*Data*:

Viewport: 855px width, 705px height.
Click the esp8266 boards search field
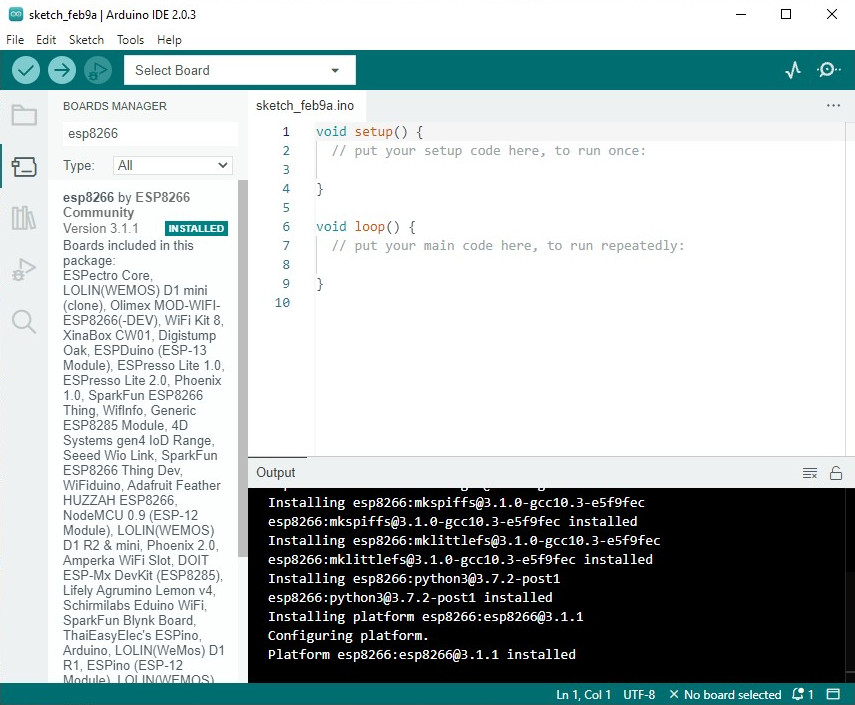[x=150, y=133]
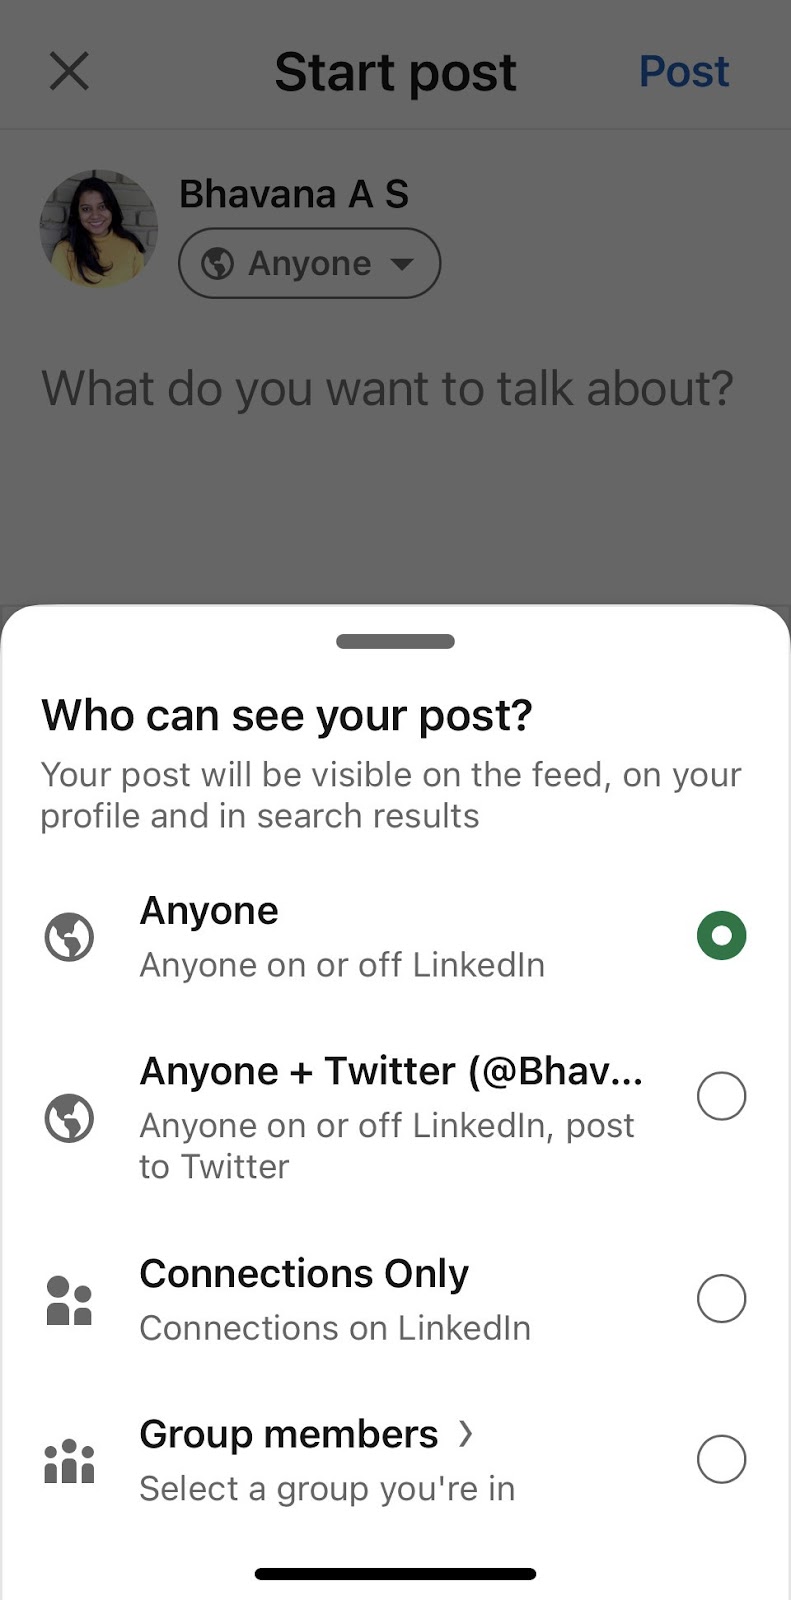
...
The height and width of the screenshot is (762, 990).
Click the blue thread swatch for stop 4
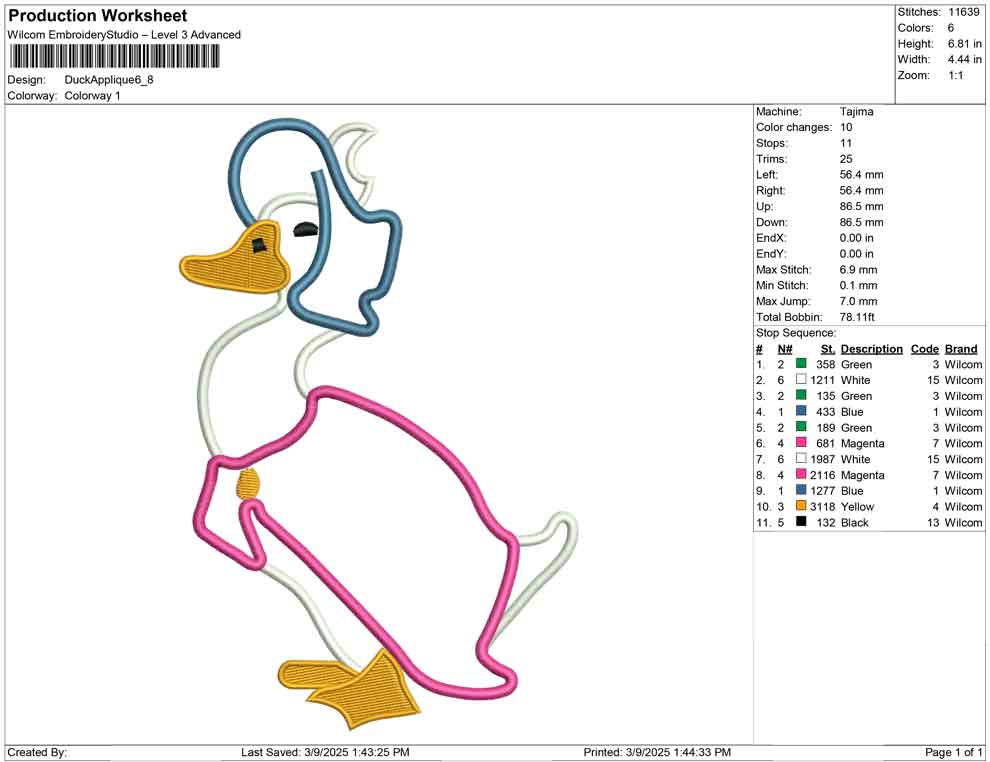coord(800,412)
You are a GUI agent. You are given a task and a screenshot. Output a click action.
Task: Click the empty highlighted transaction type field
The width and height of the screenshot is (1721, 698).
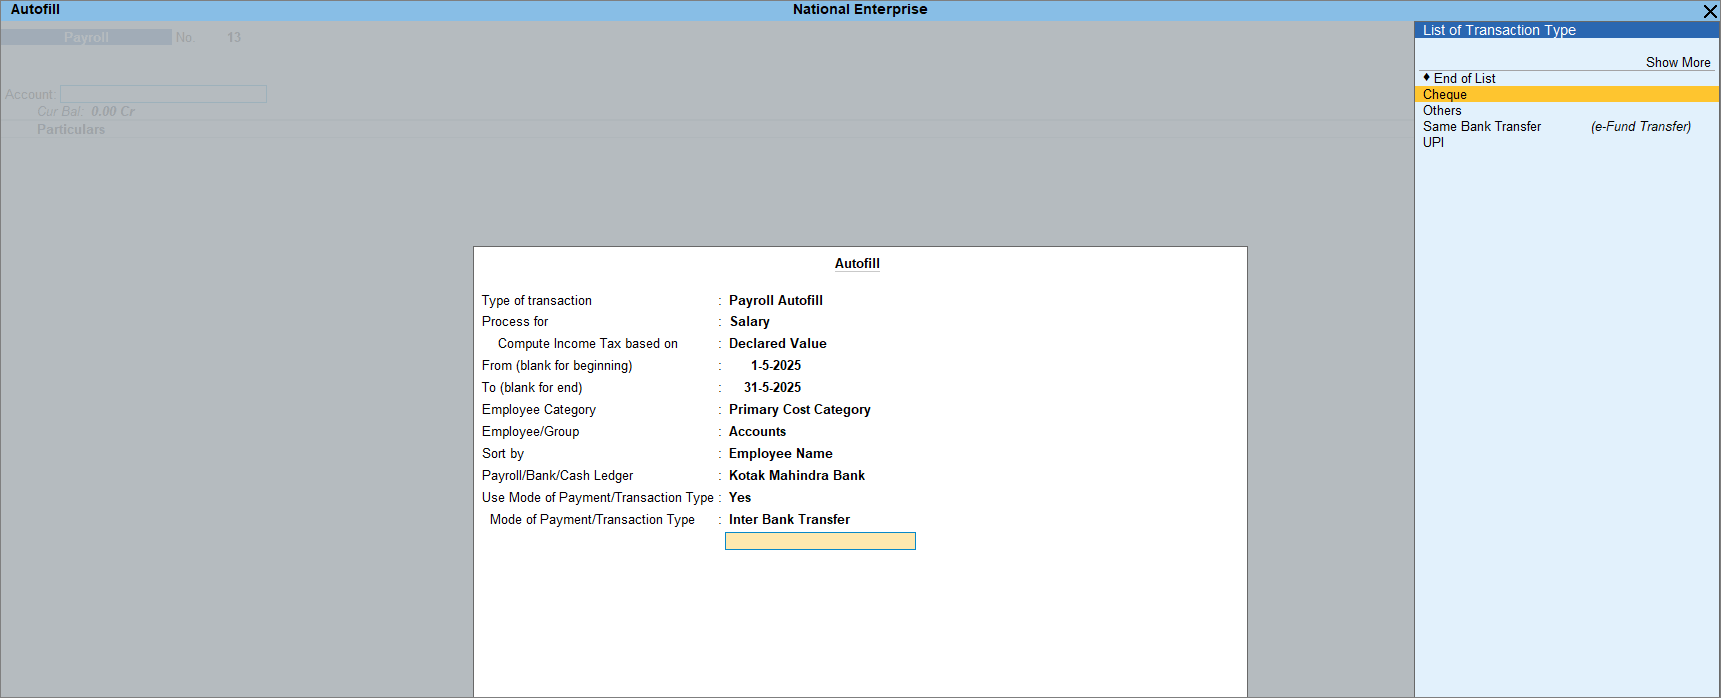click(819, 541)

*Task goal*: Above are records; repeat only the lines from the line with "Click the blue thread swatch for stop 4" through the line with "Task: Click the", and leave pictures out.

*Answer for the task*:
Click the blue thread swatch for stop 4
coord(800,412)
You are a GUI agent. You are given a task and a screenshot. Output a click action.
Task: Click the empty highlighted transaction type field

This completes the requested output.